-- start --
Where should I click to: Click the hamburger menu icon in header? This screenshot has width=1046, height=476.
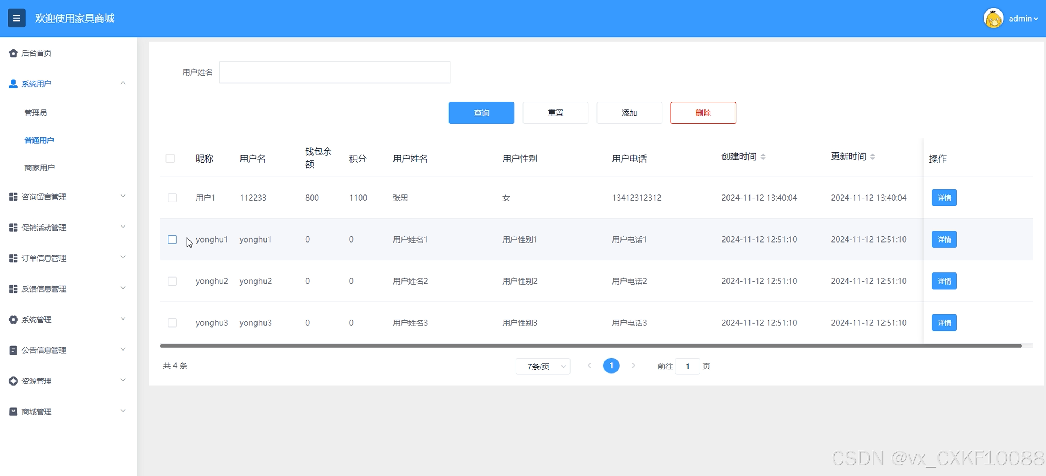[17, 18]
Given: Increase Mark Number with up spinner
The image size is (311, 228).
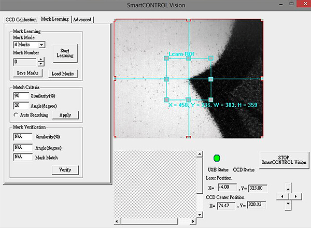Looking at the screenshot, I should pyautogui.click(x=41, y=59).
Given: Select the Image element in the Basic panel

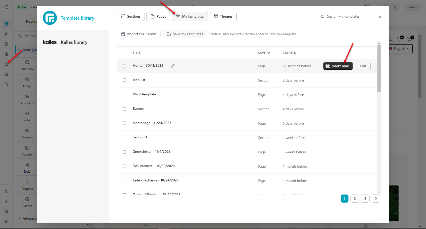Looking at the screenshot, I should [27, 82].
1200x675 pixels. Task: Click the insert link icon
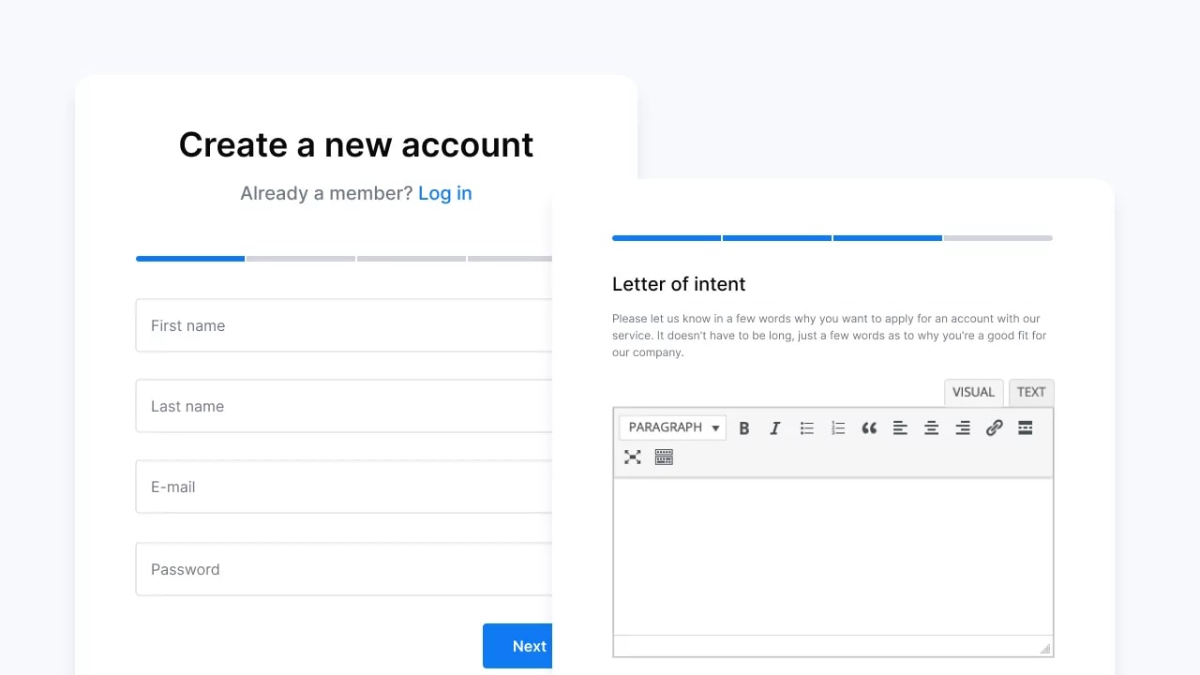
-- end --
Could you return every line of the listing above word for word, leaving the pictures out?

◆ Finished answer ◆
Where should I click to: Click the hamburger menu icon in header? This screenshot has width=1046, height=476.
[17, 18]
Given: Increase Mark Number with up spinner
The image size is (311, 228).
Looking at the screenshot, I should pyautogui.click(x=41, y=59).
Given: Select the Image element in the Basic panel

Looking at the screenshot, I should [27, 82].
1200x675 pixels. Task: Click the insert link icon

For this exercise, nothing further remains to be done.